On en a déjà parlé ici, dans une vidéo aux airs de querelle entre les anciens et les modernes.

L’avenue des Vosges est l’un des axes majeurs de Strasbourg et jusqu’en 2019, sur ses 30 mètres de large, 25 étaient phagocytés par les seules automobiles, en circulation ou à l’arrêt. Il fallait avoir le cœur et les poumons bien accrochés pour y rouler à vélo, ou alors avoir un GPS entre les oreilles pour connaître les itinéraires parallèles permettant d’éviter le flot de voitures !

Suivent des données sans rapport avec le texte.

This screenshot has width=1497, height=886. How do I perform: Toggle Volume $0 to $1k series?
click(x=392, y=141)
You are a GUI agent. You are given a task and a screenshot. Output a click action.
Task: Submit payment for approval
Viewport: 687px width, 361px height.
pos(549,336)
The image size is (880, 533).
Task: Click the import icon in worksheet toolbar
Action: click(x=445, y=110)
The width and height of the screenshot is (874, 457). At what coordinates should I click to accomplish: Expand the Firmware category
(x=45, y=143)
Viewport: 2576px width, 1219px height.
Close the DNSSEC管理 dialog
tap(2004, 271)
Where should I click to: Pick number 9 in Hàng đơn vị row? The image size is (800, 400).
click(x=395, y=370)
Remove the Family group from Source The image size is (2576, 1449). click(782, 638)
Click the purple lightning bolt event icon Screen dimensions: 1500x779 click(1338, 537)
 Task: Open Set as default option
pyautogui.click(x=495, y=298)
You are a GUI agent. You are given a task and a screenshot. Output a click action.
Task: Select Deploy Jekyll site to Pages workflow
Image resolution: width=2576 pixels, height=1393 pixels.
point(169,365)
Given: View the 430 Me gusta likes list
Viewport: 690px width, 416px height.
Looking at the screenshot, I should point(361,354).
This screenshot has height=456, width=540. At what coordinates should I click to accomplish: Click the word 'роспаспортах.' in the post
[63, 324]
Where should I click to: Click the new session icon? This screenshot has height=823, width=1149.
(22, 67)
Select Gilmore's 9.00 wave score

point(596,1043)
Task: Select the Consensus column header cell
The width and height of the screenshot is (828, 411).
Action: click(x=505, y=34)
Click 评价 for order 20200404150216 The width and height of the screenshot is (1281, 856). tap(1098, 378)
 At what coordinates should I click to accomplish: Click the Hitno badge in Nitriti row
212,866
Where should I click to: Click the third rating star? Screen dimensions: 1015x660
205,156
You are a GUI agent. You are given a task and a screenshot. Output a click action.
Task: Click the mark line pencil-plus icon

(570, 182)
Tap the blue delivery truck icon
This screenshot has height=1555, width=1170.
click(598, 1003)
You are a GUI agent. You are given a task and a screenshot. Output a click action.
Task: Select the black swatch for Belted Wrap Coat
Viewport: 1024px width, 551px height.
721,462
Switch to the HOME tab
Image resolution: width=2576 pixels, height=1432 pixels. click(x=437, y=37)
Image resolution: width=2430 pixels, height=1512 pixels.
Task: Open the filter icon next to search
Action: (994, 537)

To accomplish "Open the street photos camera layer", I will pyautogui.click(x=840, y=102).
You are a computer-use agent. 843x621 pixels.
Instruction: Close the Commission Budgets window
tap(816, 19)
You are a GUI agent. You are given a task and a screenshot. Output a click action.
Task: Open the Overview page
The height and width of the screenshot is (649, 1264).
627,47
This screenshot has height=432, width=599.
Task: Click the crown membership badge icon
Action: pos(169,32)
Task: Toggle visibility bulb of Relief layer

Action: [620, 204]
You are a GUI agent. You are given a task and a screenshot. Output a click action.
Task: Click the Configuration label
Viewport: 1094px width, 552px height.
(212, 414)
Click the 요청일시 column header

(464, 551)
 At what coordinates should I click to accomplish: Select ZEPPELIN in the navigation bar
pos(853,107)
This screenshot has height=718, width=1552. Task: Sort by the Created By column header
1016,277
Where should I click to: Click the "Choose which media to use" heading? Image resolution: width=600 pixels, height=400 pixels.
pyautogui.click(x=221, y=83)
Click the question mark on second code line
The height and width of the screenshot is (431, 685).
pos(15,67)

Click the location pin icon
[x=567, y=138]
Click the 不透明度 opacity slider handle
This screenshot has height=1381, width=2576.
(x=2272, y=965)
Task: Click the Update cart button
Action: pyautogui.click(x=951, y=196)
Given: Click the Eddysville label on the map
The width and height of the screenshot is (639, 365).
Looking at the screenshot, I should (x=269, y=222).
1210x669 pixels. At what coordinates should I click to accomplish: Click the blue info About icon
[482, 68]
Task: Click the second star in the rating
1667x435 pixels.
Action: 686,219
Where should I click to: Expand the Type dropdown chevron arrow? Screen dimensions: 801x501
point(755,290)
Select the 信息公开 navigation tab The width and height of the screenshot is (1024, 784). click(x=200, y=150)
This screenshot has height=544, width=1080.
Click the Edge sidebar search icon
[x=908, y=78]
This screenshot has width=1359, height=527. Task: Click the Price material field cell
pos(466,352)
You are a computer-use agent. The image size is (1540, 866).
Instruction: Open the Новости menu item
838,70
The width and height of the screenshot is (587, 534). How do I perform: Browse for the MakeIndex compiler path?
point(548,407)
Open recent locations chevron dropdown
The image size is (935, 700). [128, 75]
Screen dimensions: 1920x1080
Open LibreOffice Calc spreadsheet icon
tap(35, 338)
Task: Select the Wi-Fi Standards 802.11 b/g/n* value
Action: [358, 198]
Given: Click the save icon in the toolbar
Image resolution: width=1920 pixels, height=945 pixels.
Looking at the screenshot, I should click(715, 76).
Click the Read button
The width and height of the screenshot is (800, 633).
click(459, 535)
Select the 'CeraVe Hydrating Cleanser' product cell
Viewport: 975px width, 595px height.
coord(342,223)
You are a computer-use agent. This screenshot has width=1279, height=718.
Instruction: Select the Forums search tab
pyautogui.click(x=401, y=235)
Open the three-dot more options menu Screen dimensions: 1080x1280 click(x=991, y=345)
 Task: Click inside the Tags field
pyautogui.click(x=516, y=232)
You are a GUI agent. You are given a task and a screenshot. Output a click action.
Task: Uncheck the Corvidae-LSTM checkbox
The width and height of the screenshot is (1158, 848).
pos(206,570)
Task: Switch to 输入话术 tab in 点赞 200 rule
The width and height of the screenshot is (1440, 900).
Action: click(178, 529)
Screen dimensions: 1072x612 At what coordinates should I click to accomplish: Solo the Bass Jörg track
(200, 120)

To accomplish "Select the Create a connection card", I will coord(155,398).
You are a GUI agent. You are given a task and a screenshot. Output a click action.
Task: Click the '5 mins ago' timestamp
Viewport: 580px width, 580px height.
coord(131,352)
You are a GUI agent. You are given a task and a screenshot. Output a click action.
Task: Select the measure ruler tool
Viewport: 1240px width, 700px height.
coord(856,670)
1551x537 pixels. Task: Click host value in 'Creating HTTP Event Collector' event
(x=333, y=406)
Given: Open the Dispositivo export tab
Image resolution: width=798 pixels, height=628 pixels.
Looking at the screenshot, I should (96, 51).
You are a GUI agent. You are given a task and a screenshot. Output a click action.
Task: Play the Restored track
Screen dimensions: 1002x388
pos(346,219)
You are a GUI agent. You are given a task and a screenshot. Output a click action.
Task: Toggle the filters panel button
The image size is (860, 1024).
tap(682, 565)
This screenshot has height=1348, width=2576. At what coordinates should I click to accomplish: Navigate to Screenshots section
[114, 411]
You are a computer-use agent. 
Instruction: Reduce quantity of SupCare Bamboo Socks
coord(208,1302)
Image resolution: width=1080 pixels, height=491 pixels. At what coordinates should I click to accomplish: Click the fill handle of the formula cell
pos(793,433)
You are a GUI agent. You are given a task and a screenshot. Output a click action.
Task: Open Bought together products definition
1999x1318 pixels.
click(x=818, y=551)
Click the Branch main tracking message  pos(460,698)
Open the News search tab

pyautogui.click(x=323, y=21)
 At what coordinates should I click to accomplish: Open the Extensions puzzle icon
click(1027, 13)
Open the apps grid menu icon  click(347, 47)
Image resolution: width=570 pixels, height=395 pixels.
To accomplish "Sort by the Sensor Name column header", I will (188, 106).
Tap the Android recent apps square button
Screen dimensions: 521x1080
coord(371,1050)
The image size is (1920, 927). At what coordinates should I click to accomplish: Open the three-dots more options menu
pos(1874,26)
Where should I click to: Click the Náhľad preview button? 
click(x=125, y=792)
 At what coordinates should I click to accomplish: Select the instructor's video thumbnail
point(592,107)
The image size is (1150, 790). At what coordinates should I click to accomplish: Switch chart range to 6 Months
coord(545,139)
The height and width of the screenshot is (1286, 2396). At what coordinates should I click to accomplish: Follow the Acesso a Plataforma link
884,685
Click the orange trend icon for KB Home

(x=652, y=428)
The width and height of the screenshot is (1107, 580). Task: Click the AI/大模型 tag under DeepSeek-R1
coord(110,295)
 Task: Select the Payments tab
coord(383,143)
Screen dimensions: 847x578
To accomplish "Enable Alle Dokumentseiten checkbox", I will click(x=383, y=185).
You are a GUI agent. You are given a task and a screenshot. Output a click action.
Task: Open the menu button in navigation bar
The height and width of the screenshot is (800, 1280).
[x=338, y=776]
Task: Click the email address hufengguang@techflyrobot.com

Un tiers des cyclistes strasbourgeois·e·s avait alors identifié cet axe comme problématique. C’est peu de dire qu’un aménagement était attendu.

Une action continue du collectif Vélorution au cours de l’année 2019 avait permis d’aboutir à un compromis provisoire et économique en attendant une réflexion plus globale sur le réaménagement de l’avenue, sous la forme de deux bandes cyclables.

Ouf ! Les cyclistes peuvent donc enfin bénéficier d’espaces de circulation matérialisés au sol – en attendant mieux – pour aller rapidement de l’Université à la Place de Haguenau.

Or, si ça nous semble peu, c’en est visiblement déjà trop pour plusieurs listes de candidat·e·s à la mairie, qui semblent à l’unisson trépigner d’impatience à l’idée d’envoyer les services de la ville passer ces beaux marqueurs de liberté à la raboteuse :

On rappellera à nos chers compétiteurs que la voiture ayant horreur du vide, le rétablissement de la 2×2 voies urbaine entraînera le retour des 20 000 voitures quotidiennes et que cet aménagement cyclable était réclamé, non seulement par les excité·e·s de la Vélorution, mais également de nombreuses assos vélo de Strasbourg, la FNAUT Grand Est, ASTUS, Piétons 67,  les lanceurs d’alerte Strasbourg Respire et un collectif d’usagers et riverains de l’Avenue.

La Vélorution reste sur ses revendications : cet aménagement provisoire était attendu et permet de sécuriser et d’optimiser le déplacement des cyclistes.

Si une concertation doit conduire à un réaménagement plus profond donnant une vraie piste en site propre comme sur l’avenue de la Forêt Noire, on applaudit des deux mains, mais la suppression de ces deux minuscules bandes ne saurait être un préalable à la réflexion.

 

Ah ! Des in-ci-vi-li-tés ! Le terme est à la mode cette année dans les programmes de plusieurs candidat·e·s ! A les lire, on croirait Strasbourg une ville en siège, sous la coupe d’extrémistes fous du guidon, roulant comme des poulets sans tête à la recherche frénétique d’un piéton à culbuter dans le caniveau.

Sans occulter la réalité de cohabitations parfois difficiles entre usagers – et ceci quel que soit leur mode de déplacement ! – et des comportements inciviques d’une minorité d’usagers, notre expérience de cyclistes au quotidien nous inspire plusieurs réflexions.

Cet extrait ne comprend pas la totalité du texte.